-- start --
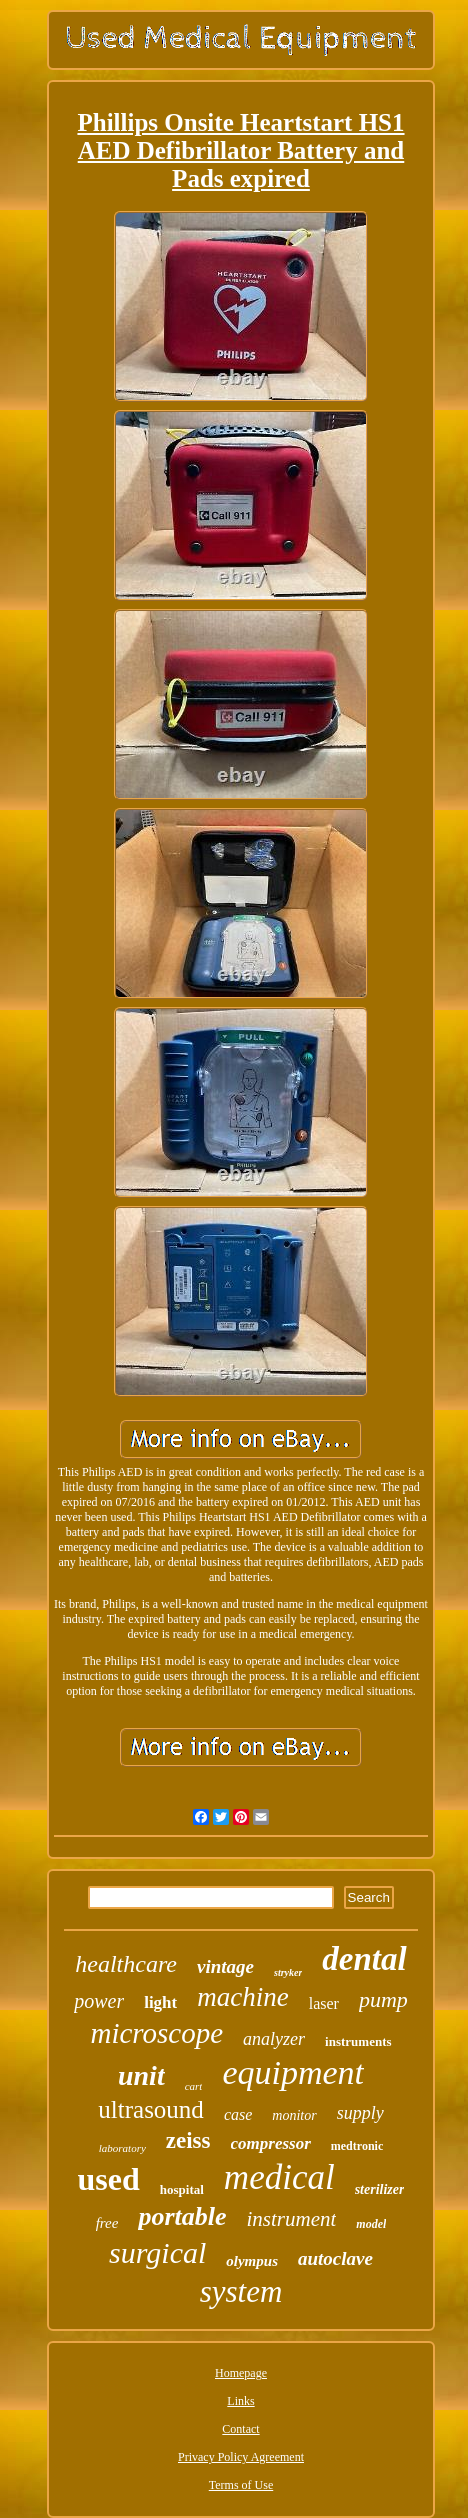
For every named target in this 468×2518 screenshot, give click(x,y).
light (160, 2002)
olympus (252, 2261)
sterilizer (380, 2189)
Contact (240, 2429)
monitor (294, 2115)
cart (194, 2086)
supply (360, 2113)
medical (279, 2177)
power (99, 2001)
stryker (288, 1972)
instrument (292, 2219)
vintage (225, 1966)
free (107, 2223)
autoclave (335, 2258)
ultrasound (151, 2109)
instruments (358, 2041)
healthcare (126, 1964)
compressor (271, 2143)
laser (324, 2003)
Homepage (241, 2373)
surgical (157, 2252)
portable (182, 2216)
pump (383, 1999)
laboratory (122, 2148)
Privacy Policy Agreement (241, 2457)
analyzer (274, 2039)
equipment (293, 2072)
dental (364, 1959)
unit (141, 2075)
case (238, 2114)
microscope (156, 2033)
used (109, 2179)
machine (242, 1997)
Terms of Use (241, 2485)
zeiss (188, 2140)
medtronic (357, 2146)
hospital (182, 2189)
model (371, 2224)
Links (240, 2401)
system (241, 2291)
-- end --
-- start --
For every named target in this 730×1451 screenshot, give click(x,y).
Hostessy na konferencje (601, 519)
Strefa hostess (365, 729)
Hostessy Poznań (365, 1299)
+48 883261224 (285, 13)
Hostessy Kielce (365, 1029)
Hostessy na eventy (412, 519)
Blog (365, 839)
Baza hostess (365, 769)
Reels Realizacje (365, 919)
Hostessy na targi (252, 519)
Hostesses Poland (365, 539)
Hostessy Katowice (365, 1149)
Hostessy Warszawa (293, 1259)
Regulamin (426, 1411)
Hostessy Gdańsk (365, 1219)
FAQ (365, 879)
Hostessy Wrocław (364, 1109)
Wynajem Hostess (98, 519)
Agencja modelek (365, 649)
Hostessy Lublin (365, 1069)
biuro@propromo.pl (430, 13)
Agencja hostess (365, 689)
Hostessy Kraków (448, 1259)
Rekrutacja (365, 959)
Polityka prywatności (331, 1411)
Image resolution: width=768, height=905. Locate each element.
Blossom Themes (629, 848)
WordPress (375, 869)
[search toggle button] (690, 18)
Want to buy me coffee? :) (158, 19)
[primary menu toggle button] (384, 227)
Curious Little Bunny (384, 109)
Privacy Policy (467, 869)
-- end --
-- start --
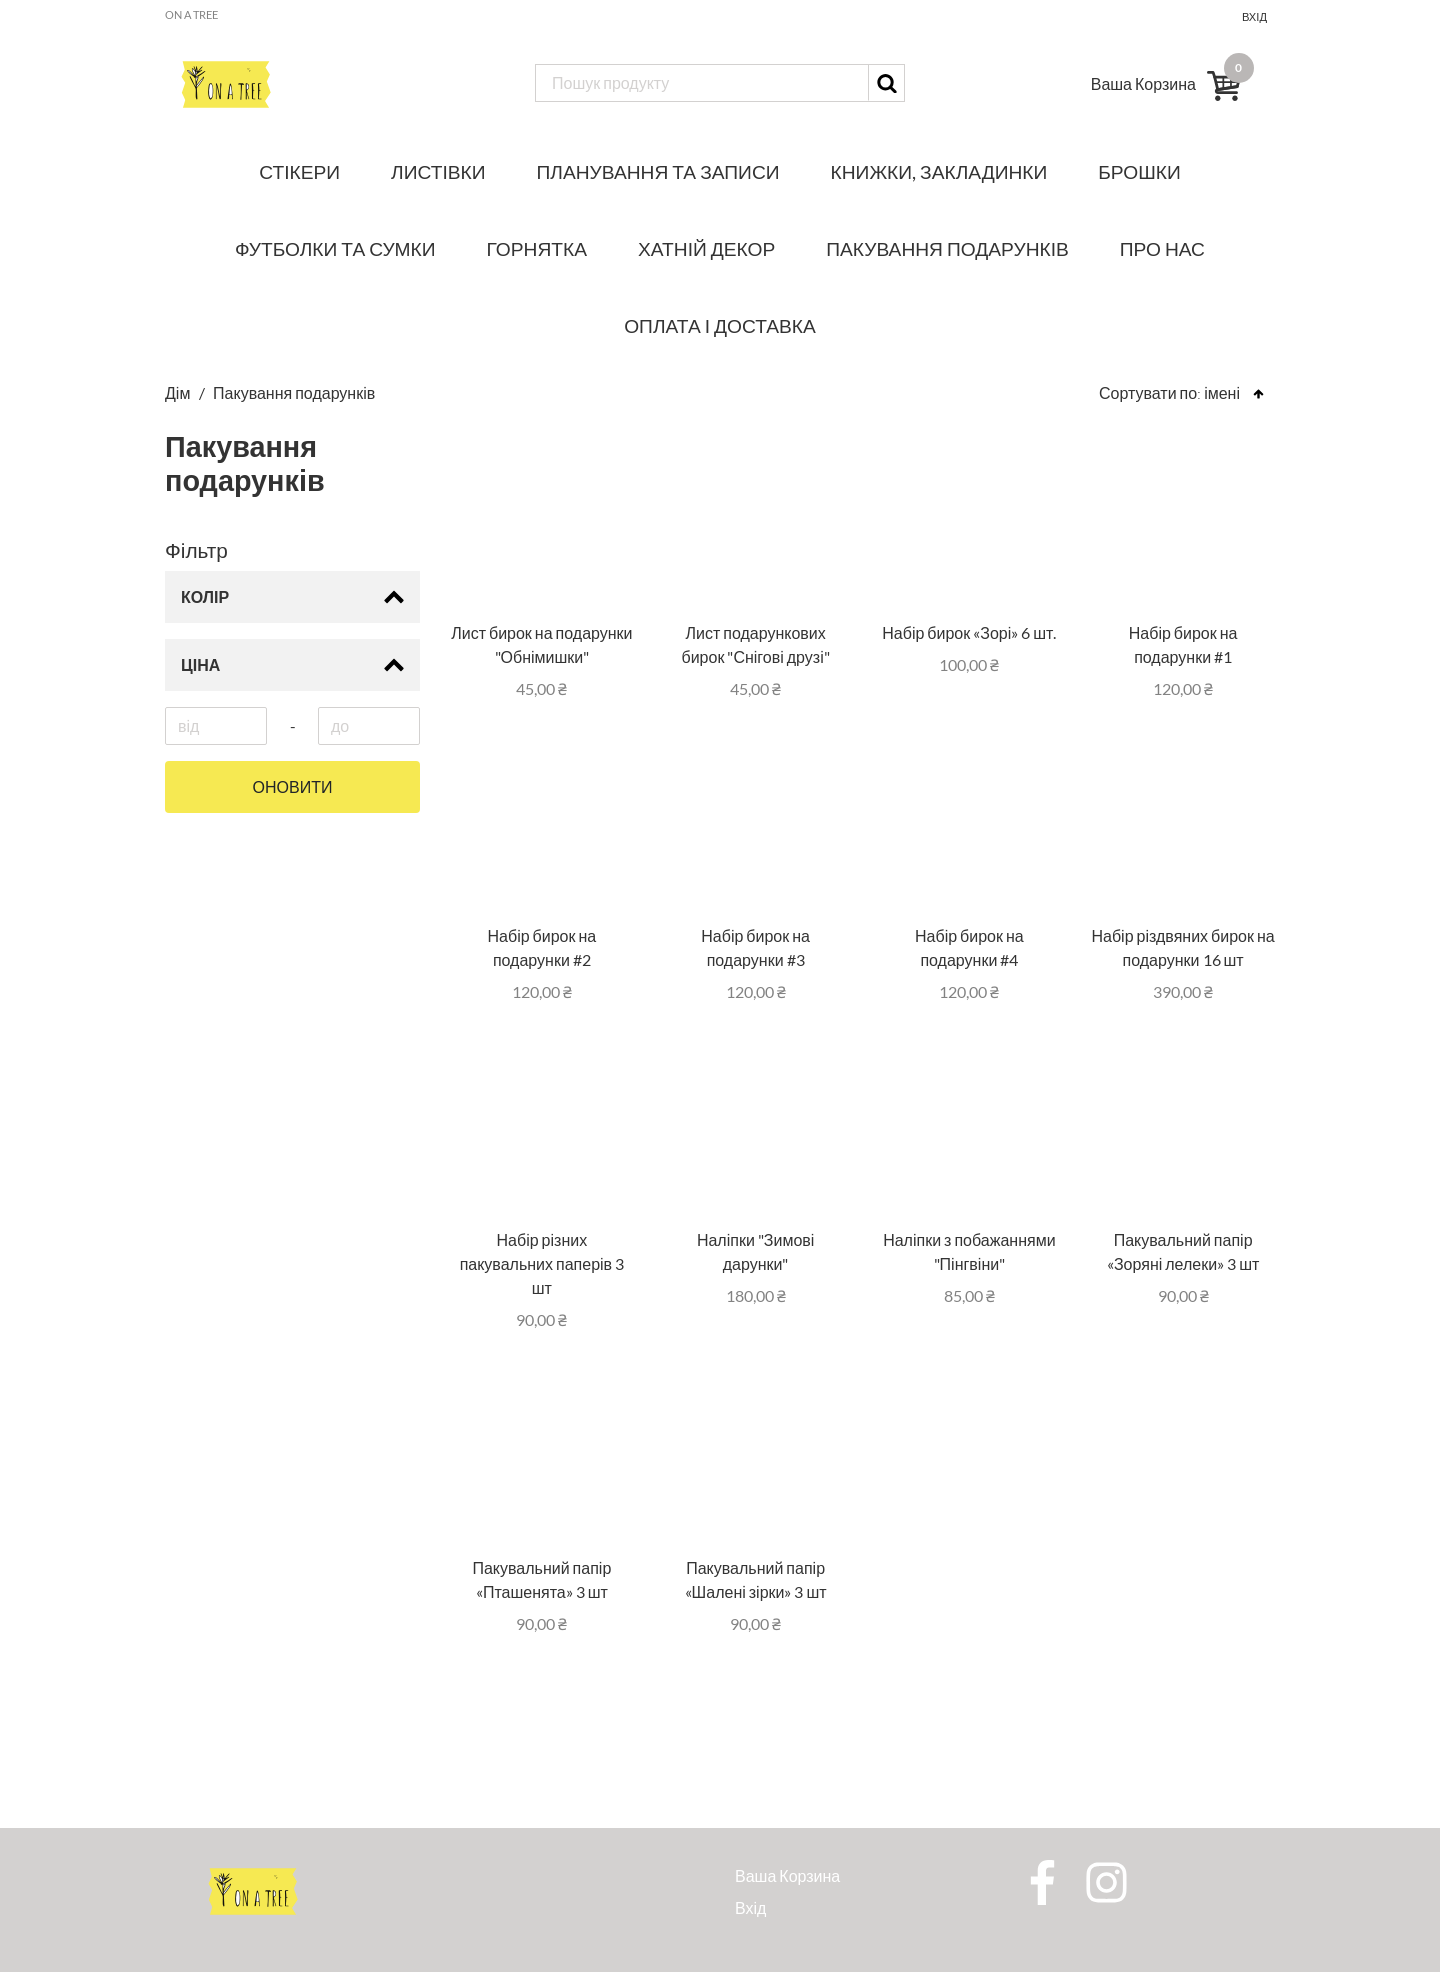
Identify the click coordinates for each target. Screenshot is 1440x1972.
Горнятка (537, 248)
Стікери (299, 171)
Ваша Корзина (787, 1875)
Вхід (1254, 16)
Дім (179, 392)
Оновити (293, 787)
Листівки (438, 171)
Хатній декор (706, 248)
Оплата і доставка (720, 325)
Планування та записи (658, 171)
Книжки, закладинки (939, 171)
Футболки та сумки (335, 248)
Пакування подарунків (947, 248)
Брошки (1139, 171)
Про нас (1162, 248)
-- end --
Copy the rows word for word, starting at the line containing "Hostessy Warszawa (293, 1259)" and ending with the line containing "Curious Little Bunny (384, 109)", both of those lines included.

Hostessy Warszawa (293, 1259)
Regulamin (426, 1411)
Hostessy Gdańsk (365, 1219)
FAQ (365, 879)
Hostessy Wrocław (364, 1109)
Wynajem Hostess (98, 519)
Agencja modelek (365, 649)
Hostessy Lublin (365, 1069)
biuro@propromo.pl (430, 13)
Agencja hostess (365, 689)
Hostessy Kraków (448, 1259)
Rekrutacja (365, 959)
Polityka prywatności (331, 1411)
Image resolution: width=768, height=905. Locate each element.
Blossom Themes (629, 848)
WordPress (375, 869)
[search toggle button] (690, 18)
Want to buy me coffee? :) (158, 19)
[primary menu toggle button] (384, 227)
Curious Little Bunny (384, 109)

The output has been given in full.